A precursor of the CTD-SRDL was deployed on beluga whales in 2001 to study the hydrographic conditions in an Arctic fjord [2], in Svalbard, and on Antarctic fur seals at Bird Island, South Georgia [3]. Some of the first studies to use CTD-SRDLs involved the instrumentation of southern elephant seals from South Georgia and Kerguelen [4, 5] illustrating the usefulness of the devices for jointly studying mobile top predator behaviour and ecology and the ocean environment they inhabit [6]. Data from CTD-SRDLs are used not only to learn about the instrumented animals themselves [4, 7, 8], but also to update bathymetric information in poorly surveyed areas [9], collect extensive and sometimes otherwise inaccessible oceanographic data [1015], and have become substantial contributors to the global ocean observing system [1619].

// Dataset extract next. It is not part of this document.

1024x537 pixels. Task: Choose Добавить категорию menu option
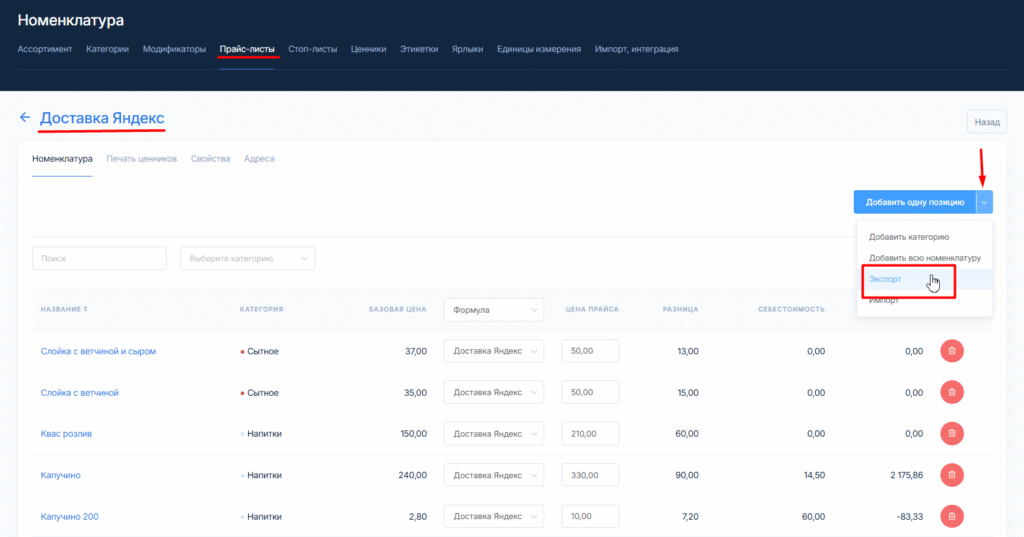pyautogui.click(x=908, y=237)
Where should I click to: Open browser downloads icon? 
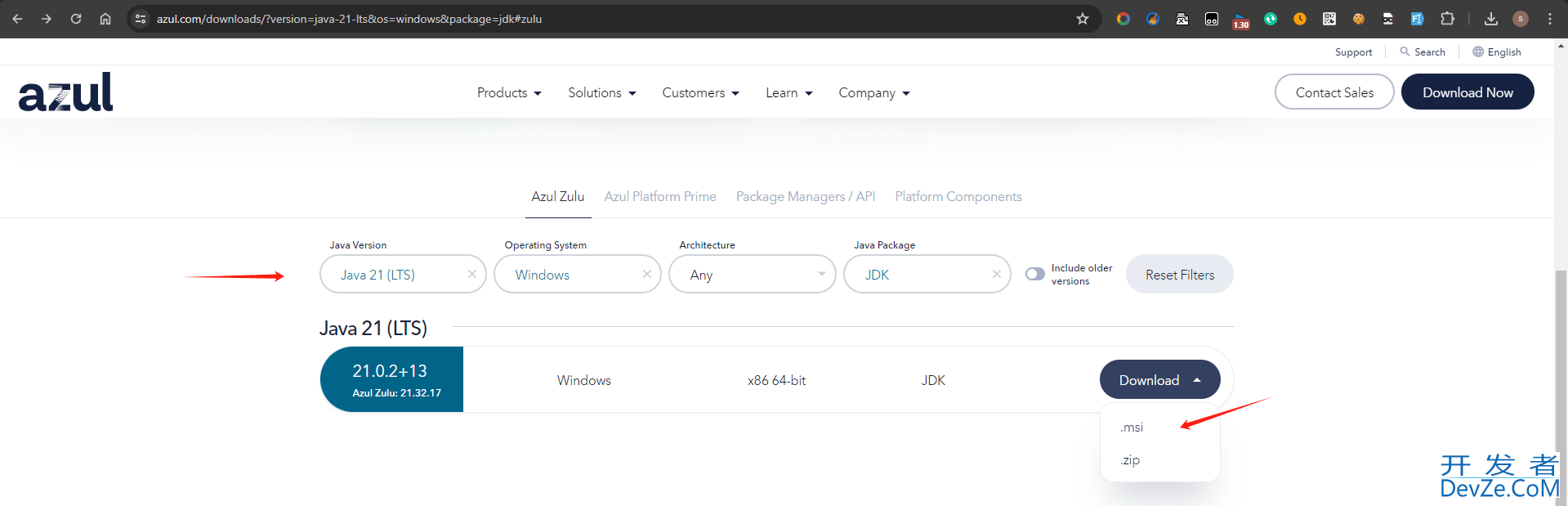pyautogui.click(x=1490, y=19)
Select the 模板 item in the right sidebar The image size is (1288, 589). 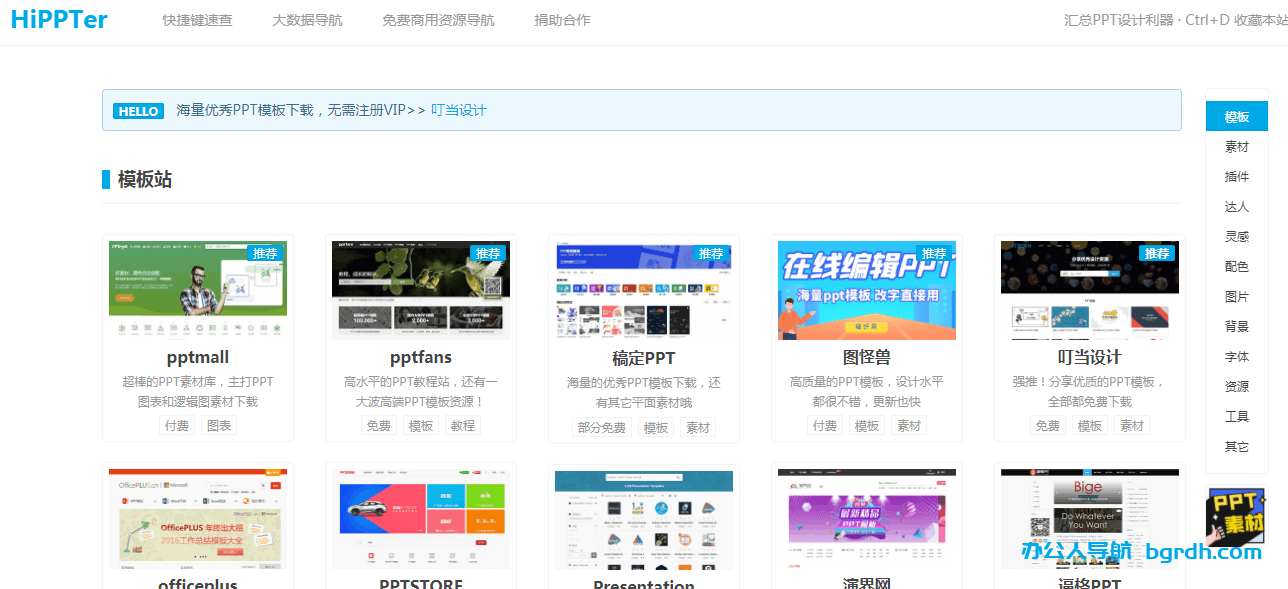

The purpose of this instrument and its data collection protocol is to remotely and autonomously collect and transmit simultaneous hydrographic and behavioural data from air-breathing marine vertebrates. Hence, the protocol is designed for the collection of time-series data over long periods, while being constrained by the physical size of the device and bandwidth for data transfer; both those imposed by the limit time animals are at the surface and by CLS-Argos technology. These constraints necessitate the use of efficient algorithms to produce small parcels of information that have a chance of being received by the ground station once they are transmitted, such as data summaries and abstracted data [2022]. Ultimately, the objective is to achieve the most effective representation of animal behaviour and the in-situ environment, given the constraints on data processing, data storage, and data transmission. A thorough appreciation of the way they are collected and the algorithms by which they are compressed [20, 23] is critical for the meaningful scientific interpretation of the data that are finally received.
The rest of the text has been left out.